Enterprise siltsnail
- Conservation status: Vulnerable (IUCN 2.3)

Scientific classification
- Kingdom: Animalia
- Phylum: Mollusca
- Class: Gastropoda
- Subclass: Caenogastropoda
- Order: Littorinimorpha
- Family: Hydrobiidae
- Genus: Floridobia
- Species: F. monroensis
- Binomial name: Floridobia monroensis (Dall, 1885)
- Synonyms: Cincinnatia monroensis (Dall, 1885);

= Enterprise siltsnail =

- Authority: (Dall, 1885)
- Conservation status: VU

Species of gastropod

The Enterprise siltsnail, also known as the Enterprise spring snail, scientific name Floridobia monroensis, is a species of very small freshwater snails that have an operculum, aquatic gastropod mollusks in the family Hydrobiidae, the mud snails.

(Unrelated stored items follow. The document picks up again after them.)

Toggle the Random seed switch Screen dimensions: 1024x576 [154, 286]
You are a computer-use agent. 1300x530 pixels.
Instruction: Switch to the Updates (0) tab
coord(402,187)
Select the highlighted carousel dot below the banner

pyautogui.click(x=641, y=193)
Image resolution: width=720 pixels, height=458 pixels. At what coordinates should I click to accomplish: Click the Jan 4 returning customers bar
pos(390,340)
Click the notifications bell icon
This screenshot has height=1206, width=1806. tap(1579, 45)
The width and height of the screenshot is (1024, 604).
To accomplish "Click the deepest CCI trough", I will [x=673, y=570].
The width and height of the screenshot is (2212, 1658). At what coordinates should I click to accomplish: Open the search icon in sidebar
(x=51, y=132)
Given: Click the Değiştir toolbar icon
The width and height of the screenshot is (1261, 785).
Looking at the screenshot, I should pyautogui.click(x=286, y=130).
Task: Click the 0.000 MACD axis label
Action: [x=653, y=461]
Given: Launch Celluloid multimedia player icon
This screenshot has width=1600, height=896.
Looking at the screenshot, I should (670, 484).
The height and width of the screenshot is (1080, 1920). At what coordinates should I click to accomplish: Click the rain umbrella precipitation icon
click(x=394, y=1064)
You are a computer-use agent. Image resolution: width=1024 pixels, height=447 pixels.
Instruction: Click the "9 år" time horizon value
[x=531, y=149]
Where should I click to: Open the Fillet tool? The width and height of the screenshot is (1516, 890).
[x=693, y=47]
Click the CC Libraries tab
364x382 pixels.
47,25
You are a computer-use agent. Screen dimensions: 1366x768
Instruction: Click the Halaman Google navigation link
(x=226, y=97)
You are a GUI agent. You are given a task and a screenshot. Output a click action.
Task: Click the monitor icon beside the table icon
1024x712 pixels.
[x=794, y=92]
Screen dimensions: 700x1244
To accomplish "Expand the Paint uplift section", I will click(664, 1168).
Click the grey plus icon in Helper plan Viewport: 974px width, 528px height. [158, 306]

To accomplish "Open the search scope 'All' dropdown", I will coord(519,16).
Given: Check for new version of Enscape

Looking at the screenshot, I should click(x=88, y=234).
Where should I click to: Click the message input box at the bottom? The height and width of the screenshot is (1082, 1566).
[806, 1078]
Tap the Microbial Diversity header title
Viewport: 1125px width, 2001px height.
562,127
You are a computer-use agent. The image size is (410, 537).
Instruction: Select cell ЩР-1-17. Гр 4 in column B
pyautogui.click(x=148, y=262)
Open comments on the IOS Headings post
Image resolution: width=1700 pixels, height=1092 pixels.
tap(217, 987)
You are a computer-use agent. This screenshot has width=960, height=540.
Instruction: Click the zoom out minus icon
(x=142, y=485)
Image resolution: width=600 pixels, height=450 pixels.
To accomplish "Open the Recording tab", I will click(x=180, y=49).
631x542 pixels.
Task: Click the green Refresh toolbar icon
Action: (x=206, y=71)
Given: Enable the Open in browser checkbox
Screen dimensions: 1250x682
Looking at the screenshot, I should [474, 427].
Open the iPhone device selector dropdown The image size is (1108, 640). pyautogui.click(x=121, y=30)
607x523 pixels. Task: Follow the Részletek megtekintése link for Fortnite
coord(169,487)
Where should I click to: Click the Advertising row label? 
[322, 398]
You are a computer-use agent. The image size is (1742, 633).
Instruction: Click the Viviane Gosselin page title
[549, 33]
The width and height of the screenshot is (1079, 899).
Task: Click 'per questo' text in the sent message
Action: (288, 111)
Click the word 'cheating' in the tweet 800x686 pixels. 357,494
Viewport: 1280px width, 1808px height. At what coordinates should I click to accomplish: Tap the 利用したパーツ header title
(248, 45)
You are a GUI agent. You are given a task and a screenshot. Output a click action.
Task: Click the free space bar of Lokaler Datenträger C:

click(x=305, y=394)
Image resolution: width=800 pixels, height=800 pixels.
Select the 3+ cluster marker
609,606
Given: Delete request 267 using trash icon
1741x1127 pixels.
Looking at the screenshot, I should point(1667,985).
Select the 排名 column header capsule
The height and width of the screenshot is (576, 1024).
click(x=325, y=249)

This species is endemic to Benson's Mineral Spring, in Florida. It is named after the settlement of Enterprise, which is or was near Lake Monroe in Volusia County, Florida.

Like other Floridobia siltsnails, F. monroensis grazes on periphyton and fine detritus on submerged surfaces in clear spring runs. In Florida’s thermally stable springs, it reproduces through much of the year, a typical pattern for the genus.